Judge John Koeltl, district judge for the Southern District of New Jersey, said: “It’s not uncommon for a firm to put what must be an associate on a deposition and to give the instruction to object to everything in the deposition, so you get objections to every line which read ‘401, 403, irrelevant, overly prejudicial,’” he said. “It is utterly useless.”
Retired judge Faith Hochberg, formerly a district judge in the District of New Jersey, made a similar point. Sometimes when she asks why a lawyer made a particular objection in the record, the lawyer is unable to answer. “I think it was to keep somebody awake during a deposition; if you have to speak, you can’t sleep,” she joked.
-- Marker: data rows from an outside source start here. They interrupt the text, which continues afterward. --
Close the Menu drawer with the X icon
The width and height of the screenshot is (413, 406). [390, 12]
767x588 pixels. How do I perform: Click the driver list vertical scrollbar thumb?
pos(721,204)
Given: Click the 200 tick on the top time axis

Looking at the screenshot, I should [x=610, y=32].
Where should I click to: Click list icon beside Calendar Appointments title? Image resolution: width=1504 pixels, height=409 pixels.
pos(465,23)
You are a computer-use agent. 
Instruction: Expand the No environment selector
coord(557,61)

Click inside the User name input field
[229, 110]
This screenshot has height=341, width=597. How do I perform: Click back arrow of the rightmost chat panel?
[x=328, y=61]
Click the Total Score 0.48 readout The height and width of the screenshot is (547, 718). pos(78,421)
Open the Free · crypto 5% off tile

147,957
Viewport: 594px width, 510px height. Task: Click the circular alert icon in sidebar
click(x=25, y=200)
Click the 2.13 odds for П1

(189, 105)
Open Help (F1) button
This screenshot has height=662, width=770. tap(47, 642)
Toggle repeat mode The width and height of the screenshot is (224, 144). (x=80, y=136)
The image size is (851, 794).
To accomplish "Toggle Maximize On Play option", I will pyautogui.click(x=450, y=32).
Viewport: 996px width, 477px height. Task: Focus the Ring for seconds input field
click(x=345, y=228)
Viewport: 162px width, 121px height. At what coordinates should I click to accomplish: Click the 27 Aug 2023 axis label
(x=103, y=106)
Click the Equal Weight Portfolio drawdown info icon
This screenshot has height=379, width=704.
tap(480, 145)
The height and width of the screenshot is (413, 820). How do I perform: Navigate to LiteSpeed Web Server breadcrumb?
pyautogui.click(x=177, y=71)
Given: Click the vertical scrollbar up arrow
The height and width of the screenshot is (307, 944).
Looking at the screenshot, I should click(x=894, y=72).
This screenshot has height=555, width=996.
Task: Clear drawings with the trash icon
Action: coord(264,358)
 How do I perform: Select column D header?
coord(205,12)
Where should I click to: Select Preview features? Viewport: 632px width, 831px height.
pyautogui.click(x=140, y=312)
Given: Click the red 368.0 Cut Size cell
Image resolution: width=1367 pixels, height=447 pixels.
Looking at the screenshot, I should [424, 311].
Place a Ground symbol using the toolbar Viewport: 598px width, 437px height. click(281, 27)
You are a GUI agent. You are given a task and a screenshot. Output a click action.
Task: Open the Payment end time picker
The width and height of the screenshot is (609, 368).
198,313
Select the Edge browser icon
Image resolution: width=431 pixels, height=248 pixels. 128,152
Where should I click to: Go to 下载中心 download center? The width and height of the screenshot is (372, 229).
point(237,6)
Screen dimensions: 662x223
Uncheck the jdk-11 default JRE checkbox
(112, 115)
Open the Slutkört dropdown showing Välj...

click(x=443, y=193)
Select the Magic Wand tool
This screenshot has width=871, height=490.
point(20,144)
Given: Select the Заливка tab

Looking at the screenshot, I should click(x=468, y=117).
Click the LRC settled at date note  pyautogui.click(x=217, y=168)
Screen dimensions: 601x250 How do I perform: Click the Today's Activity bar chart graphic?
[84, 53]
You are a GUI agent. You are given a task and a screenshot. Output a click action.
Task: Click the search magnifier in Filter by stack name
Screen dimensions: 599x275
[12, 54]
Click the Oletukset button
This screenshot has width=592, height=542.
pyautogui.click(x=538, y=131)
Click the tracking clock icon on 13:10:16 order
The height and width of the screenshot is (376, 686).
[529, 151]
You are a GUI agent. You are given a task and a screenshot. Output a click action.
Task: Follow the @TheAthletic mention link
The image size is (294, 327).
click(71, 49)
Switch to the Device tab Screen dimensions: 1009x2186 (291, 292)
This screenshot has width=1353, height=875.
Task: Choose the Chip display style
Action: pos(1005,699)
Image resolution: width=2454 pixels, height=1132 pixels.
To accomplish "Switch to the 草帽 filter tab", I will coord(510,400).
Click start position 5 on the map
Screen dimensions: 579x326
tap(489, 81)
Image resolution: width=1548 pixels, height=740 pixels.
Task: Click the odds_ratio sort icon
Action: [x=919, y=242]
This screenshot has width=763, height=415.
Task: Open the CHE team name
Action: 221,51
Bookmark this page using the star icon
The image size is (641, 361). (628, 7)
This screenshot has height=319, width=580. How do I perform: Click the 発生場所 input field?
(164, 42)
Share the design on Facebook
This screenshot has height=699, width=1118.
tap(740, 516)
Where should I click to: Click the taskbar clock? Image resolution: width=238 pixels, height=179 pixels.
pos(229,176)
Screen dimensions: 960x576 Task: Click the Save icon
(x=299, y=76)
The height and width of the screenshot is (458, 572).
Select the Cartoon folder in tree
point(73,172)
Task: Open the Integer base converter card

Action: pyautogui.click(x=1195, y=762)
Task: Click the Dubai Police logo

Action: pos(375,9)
Hochberg also stressed the need for lead counsel to be involved early. In one case, when she requested draft findings of fact and conclusions of law for a short and not particularly complicated bench trial, the parties submitted 800 pages on these issues. She issued an order for the parties to re-file after lead counsel has read and edited the original submissions and got 49 pages back. “If I hadn’t done what I did, my law clerk would have been lost in 751 pages of unnecessary reading and probably lost the important stuff that they really wanted us to know,” she said.